■ Problem statement ■
Reproduce the material below word for word, leaving out the pictures.
[begin Provided data]
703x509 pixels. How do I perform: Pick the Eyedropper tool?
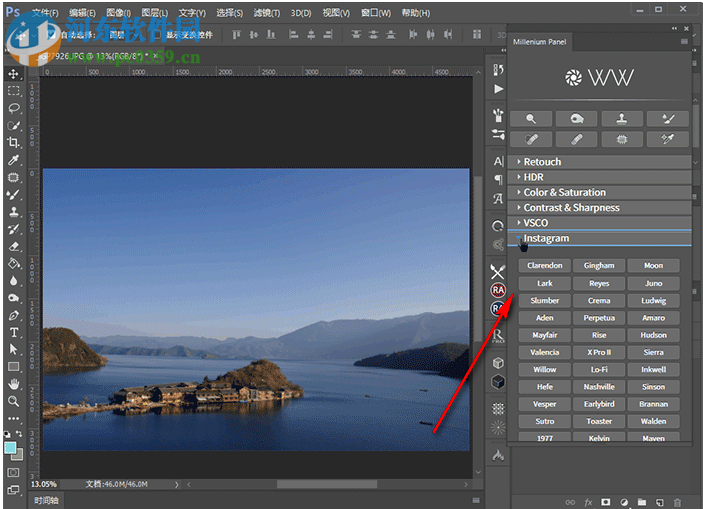[14, 160]
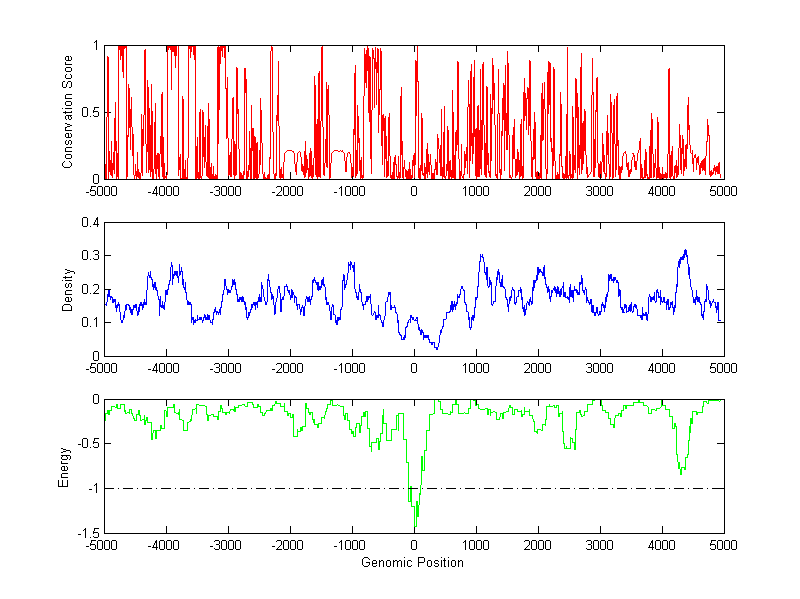Click the -1.5 tick on Energy axis
This screenshot has height=599, width=800.
tap(88, 533)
[end Provided data]
■ Answer to the problem ■
703x509 pixels. How do I perform: Pick the Eyedropper tool?
[14, 160]
Click the -1.5 tick on Energy axis
This screenshot has height=599, width=800.
tap(88, 533)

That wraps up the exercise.